The most convincing employment of desmodromic valve-gear came when Daimler-Benz, the world’s greatest automotive engineers, returned to motor racing in 1954. Experiments late in 1952 had convinced Hans Gassmann that, unless conventional valve springs could be dispensed with, the desired high cr of the new Mercedes-Benz racing engines could not be achieved, owing to valve bounce. Valve springs proved unreliable in any case.
So he thought up positive operation, apparently without reference to any previous designs of this kind. The concept was one of two cams (one opening a valve, the other closing it through the medium of an L-shaped rocker) with a light spring to ensure final seating. They called it Zwangsteurung, or Z-drive.
This system appeared on the straight-eight 32-valve M196 engine in the successful W196 Mercedes-Benz Grand Prix cars which gave Fangio the 1954 and 1955 Drivers World Championships. At Silverstone, Fangio was going to 9,800rpm, and apart from being reliable at this speed, the high valve lift, quick valve acceleration and maximum opening with a minimum of overlap contributed to the great power of these cars.

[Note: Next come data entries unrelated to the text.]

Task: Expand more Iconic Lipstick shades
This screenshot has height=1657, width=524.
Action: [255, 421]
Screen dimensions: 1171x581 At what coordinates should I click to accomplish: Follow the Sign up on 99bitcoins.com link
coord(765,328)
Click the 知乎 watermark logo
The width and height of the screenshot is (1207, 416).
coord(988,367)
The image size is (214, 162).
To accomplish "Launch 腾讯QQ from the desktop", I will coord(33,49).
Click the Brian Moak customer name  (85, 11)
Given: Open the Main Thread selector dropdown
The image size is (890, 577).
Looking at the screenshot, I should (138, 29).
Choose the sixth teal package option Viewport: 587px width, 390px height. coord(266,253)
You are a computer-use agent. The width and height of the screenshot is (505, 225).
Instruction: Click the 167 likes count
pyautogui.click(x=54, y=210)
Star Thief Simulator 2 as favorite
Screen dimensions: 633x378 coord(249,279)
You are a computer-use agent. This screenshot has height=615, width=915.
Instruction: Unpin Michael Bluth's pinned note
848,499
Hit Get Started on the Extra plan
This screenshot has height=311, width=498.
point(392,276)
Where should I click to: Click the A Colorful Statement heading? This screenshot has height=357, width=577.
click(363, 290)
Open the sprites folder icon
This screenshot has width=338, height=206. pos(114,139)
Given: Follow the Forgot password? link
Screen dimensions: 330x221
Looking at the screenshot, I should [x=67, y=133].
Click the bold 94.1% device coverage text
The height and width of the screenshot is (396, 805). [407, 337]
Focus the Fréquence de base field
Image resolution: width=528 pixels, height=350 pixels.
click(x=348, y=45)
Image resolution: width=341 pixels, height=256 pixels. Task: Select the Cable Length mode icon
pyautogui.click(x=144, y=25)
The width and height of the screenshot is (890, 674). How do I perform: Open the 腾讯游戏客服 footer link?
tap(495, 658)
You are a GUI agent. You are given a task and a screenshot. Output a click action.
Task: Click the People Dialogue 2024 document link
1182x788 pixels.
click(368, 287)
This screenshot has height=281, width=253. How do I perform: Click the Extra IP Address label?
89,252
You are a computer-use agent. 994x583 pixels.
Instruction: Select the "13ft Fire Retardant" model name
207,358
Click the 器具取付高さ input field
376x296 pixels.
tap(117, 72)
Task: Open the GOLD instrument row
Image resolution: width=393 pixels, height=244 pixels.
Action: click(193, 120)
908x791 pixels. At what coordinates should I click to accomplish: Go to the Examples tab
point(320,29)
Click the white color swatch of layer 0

The Z-drive was gradually improved; the return springs were deleted after being apt to break, a single-piece rocker replaced the two-piece rocker for the deceleration cam (the Y-arm of which engaged grooves on the valve stems to provide the mechanical closure), and eventually double in place of single eccentrics provided for D-cam clearance.
The equally-successful 300SLR sports/racing Mercedes-Benz cars which won the 1955 Mille Miglia, TT and Targa Florio races also had this Z-drive valve-gear, enabling the 3-litre engines to run normally up to 7,800rpm and go to 8,400rpm without harm. On the last of these engines further improvements were made to the desmodromic valve operation — the cams being moved closer together, resulting in stronger but lighter followers, oil-feed being provided for the cams, and closing rocker-clearance being made constant over the whole cam surface without recourse to relieving high-spots by hand. Moreover, moving the A-cams (acceleration cams) and D-cams closer together made possible an individual locking-clamp and hold-down screw for each set of serrated eccentric collars.
This was the ultimate proof that positive valve-closing paid off, enabling Mercedes-Benz to dominate Grand Prix and sportscar racing until it retired from such expensive activities.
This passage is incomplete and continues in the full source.